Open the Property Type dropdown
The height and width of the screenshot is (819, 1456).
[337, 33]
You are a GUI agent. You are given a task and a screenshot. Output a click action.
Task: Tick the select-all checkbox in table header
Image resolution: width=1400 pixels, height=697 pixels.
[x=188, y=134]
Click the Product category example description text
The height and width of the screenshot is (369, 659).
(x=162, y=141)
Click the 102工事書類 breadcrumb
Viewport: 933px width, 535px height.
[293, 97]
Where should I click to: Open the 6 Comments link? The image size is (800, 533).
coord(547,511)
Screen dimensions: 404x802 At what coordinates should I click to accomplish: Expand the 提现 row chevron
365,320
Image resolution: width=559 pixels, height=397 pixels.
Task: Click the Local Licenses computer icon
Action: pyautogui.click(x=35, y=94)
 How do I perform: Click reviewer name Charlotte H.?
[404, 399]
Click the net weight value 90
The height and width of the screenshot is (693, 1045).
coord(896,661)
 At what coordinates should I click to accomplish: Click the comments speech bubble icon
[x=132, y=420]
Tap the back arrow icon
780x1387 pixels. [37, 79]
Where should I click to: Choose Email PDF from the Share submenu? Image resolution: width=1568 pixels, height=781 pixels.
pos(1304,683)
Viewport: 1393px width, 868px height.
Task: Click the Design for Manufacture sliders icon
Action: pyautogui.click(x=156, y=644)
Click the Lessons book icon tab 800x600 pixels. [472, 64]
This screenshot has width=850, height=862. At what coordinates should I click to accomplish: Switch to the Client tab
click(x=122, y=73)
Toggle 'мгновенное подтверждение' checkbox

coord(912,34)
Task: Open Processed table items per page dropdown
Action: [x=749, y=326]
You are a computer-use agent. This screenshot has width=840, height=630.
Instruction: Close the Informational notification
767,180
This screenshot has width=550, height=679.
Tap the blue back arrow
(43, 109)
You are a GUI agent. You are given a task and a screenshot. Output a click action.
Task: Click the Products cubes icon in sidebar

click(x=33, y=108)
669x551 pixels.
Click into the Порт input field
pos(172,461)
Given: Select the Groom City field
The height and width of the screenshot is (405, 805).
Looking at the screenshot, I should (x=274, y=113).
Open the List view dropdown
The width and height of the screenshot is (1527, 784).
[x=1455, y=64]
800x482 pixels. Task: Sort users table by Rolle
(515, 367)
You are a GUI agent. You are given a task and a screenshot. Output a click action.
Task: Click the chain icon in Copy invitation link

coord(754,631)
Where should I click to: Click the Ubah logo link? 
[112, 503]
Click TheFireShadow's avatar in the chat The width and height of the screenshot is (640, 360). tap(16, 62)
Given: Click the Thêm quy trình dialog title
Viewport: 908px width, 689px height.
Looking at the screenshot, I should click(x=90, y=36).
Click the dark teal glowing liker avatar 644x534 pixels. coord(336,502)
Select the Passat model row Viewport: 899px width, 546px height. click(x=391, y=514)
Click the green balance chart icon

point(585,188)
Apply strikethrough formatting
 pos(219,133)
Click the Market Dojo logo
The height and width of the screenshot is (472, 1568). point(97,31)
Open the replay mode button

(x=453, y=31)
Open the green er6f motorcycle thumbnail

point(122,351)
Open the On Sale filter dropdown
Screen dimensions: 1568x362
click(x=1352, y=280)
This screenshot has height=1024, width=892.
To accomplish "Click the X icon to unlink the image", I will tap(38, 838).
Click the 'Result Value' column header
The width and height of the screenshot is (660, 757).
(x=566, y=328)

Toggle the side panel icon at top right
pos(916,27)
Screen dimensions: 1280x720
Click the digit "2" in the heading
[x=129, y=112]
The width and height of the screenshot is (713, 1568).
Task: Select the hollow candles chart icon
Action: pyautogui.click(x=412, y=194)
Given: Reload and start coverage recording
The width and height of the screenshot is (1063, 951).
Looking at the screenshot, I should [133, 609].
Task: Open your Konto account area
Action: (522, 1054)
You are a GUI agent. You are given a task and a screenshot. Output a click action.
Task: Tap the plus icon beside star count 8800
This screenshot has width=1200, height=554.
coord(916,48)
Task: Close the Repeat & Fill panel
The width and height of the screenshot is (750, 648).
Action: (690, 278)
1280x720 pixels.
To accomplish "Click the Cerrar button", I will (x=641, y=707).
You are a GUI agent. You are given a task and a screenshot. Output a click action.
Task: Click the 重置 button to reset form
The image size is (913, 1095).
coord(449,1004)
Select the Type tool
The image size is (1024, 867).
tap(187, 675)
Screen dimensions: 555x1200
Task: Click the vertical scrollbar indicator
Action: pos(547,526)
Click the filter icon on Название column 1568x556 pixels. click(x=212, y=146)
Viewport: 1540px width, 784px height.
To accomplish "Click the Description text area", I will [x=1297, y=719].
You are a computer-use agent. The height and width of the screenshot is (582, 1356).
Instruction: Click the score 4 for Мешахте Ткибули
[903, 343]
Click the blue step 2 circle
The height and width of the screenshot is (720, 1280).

§ §

### Work required
Transcribe, word for word, the data above from its first line through the line with "Task: Tick the", and include nothing else.

### Solution for this exercise
Open the Property Type dropdown
The height and width of the screenshot is (819, 1456).
[337, 33]
You are a GUI agent. You are given a task and a screenshot. Output a click action.
Task: Tick the select-all checkbox in table header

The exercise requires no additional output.